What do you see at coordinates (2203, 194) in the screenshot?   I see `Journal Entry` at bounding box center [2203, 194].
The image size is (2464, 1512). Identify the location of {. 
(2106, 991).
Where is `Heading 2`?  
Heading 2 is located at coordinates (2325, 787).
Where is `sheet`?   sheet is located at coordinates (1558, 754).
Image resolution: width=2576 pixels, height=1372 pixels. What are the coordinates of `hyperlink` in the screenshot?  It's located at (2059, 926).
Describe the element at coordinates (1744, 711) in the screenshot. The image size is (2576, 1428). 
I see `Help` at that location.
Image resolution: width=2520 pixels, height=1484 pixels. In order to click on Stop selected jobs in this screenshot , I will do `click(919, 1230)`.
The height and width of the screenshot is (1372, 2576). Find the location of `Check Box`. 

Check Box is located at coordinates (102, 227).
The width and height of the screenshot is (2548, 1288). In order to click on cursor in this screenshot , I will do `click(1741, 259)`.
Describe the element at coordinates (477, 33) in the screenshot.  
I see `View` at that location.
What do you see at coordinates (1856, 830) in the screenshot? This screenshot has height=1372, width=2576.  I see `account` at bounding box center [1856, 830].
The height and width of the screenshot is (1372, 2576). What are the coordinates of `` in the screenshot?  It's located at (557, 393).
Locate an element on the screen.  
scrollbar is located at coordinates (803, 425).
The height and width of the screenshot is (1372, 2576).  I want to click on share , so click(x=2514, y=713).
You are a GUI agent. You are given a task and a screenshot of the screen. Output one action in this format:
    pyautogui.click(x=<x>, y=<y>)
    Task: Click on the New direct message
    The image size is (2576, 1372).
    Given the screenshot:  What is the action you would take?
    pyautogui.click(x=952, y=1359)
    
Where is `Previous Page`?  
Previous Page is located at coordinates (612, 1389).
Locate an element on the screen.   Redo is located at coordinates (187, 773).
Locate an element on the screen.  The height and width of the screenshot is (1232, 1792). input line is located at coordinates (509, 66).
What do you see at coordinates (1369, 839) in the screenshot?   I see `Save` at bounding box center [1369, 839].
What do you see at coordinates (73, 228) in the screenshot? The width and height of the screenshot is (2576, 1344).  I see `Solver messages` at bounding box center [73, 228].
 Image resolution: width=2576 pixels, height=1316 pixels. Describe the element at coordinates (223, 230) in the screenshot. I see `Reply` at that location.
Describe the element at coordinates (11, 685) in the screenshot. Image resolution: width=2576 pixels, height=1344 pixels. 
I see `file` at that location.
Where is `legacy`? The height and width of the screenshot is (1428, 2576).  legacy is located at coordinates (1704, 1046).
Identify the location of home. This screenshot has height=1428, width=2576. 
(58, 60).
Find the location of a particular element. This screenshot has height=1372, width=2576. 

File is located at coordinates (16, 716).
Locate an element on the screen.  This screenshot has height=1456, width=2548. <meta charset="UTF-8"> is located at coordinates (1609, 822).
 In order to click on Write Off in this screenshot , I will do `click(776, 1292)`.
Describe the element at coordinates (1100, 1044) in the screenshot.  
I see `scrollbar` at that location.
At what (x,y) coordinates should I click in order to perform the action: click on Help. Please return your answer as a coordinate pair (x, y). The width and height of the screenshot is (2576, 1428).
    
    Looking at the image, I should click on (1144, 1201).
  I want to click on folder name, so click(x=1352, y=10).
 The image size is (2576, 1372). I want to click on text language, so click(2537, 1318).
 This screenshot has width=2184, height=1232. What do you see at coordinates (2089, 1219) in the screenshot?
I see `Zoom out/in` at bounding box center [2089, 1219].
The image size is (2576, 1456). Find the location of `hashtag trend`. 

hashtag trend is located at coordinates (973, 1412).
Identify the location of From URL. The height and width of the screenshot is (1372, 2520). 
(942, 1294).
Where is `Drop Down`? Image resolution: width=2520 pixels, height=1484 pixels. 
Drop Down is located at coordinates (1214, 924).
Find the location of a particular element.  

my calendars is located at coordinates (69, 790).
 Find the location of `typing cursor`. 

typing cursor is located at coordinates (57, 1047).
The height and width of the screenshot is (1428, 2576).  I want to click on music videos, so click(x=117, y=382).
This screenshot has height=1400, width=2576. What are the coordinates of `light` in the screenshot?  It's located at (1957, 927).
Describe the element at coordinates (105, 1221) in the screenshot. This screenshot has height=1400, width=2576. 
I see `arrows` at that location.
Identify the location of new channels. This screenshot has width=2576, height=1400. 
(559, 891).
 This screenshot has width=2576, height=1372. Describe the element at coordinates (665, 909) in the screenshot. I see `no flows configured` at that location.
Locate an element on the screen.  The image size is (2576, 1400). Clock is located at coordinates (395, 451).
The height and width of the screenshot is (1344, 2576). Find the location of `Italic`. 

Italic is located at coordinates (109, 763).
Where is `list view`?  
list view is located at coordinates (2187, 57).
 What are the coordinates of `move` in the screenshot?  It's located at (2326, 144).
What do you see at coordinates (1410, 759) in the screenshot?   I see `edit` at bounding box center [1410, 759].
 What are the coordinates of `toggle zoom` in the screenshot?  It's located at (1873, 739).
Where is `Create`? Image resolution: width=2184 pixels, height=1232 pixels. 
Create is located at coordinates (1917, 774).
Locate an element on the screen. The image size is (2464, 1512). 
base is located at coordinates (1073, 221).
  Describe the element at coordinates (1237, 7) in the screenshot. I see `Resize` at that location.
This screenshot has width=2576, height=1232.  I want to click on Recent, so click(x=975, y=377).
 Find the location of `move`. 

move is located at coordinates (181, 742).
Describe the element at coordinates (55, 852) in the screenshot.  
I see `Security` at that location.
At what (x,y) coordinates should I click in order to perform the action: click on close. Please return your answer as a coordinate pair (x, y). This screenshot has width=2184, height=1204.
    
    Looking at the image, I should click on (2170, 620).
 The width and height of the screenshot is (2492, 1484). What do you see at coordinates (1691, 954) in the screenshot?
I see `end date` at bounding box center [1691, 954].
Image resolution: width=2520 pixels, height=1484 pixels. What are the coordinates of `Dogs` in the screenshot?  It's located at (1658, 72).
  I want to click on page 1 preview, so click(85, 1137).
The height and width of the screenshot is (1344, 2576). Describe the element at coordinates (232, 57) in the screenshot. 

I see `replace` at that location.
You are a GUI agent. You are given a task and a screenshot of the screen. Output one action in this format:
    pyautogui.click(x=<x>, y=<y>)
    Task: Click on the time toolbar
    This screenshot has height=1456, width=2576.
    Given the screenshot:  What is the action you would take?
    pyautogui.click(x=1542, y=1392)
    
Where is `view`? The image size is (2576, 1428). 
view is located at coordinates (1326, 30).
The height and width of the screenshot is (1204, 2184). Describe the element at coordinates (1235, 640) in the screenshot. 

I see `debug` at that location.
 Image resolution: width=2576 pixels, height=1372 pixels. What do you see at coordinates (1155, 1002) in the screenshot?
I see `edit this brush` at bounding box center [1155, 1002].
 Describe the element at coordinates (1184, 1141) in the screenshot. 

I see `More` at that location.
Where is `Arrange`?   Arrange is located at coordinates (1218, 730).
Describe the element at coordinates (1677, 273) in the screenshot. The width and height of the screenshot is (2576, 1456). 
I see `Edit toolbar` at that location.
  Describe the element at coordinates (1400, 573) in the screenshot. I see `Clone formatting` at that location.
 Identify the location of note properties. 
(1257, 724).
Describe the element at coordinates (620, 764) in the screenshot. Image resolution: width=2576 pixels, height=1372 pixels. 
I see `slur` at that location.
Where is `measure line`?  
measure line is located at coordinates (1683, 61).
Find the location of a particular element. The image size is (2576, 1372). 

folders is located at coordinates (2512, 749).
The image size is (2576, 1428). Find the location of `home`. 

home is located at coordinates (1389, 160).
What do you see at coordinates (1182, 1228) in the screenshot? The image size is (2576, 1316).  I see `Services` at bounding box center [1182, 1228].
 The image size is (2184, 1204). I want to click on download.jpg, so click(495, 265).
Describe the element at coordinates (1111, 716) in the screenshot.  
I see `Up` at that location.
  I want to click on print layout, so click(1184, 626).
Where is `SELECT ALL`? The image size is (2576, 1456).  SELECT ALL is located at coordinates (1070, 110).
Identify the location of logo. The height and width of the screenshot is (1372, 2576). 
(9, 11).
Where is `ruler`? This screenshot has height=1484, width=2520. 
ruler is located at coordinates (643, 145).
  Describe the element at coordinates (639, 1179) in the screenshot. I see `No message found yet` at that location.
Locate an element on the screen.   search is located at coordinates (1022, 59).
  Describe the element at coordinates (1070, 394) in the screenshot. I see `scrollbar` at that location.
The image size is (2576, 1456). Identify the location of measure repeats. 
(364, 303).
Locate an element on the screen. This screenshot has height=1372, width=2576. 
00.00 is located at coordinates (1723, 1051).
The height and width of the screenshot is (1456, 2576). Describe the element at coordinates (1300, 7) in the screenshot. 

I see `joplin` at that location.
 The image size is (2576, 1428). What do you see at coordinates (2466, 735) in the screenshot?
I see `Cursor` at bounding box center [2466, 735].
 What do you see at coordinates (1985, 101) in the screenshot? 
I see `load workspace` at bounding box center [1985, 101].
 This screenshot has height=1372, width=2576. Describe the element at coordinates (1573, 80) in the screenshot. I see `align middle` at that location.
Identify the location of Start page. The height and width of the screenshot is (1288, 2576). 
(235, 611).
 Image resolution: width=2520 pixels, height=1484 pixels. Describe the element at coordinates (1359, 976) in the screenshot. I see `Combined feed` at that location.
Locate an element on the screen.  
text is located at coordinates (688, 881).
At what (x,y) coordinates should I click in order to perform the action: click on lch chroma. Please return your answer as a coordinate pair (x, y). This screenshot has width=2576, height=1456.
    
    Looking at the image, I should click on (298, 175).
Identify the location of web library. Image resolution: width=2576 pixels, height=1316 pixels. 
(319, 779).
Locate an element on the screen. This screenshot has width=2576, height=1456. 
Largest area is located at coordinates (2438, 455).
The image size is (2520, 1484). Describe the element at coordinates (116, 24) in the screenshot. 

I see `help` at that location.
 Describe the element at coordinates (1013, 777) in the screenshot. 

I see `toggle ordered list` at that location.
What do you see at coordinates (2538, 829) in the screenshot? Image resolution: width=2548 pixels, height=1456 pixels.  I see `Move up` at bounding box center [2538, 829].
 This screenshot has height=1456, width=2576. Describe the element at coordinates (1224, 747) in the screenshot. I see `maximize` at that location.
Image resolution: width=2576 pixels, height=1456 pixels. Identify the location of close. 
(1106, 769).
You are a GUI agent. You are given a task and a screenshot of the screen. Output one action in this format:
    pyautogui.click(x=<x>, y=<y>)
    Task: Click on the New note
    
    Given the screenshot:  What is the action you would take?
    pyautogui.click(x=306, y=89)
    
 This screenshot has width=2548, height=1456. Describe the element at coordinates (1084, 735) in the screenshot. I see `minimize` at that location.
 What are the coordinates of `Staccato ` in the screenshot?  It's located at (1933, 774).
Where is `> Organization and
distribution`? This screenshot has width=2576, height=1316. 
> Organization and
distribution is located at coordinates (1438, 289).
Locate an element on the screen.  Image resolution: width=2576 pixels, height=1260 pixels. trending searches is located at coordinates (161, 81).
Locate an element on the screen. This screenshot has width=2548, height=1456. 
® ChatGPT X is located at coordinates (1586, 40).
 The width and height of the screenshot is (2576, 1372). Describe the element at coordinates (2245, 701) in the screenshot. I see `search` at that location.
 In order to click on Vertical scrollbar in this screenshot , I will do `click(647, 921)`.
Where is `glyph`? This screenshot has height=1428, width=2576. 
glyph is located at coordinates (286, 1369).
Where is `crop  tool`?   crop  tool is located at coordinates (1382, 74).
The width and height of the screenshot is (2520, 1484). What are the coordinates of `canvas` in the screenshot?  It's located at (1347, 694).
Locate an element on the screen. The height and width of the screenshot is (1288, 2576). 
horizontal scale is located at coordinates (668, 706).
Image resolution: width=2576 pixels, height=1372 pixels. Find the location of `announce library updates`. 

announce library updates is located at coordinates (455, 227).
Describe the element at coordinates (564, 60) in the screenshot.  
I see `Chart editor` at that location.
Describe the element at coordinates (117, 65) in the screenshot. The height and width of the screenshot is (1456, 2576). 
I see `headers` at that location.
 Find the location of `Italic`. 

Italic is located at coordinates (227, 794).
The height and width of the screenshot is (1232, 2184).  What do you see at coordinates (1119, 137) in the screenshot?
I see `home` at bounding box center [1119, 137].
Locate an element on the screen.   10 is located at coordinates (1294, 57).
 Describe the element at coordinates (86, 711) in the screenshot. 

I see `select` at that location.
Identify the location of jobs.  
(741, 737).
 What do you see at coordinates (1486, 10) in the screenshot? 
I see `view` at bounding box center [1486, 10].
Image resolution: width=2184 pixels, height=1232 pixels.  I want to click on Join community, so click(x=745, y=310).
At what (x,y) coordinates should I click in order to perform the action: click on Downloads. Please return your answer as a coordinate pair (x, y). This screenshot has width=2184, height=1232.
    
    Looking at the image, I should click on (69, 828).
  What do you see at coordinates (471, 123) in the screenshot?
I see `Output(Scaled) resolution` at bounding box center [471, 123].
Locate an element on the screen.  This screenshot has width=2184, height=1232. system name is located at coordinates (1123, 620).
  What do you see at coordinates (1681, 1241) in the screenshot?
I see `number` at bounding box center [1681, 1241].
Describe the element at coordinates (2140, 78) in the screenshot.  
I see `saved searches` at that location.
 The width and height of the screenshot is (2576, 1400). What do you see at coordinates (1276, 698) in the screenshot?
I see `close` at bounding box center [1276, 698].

================================

Task to carry out -> Rewrite the material from its start up to and including the line containing "Check Box is", replacing "screenshot" with "screen capture" everywhere and leaving everything else unchanged.

Solution ->
What do you see at coordinates (2203, 194) in the screen capture?   I see `Journal Entry` at bounding box center [2203, 194].
The image size is (2464, 1512). Identify the location of {. 
(2106, 991).
Where is `Heading 2`?  
Heading 2 is located at coordinates (2325, 787).
Where is `sheet`?   sheet is located at coordinates (1558, 754).
Image resolution: width=2576 pixels, height=1372 pixels. What are the coordinates of `hyperlink` in the screen capture?  It's located at (2059, 926).
Describe the element at coordinates (1744, 711) in the screen capture. The image size is (2576, 1428). 
I see `Help` at that location.
Image resolution: width=2520 pixels, height=1484 pixels. In order to click on Stop selected jobs in this screen capture , I will do `click(919, 1230)`.
The height and width of the screen capture is (1372, 2576). Find the location of `Check Box`. 

Check Box is located at coordinates (102, 227).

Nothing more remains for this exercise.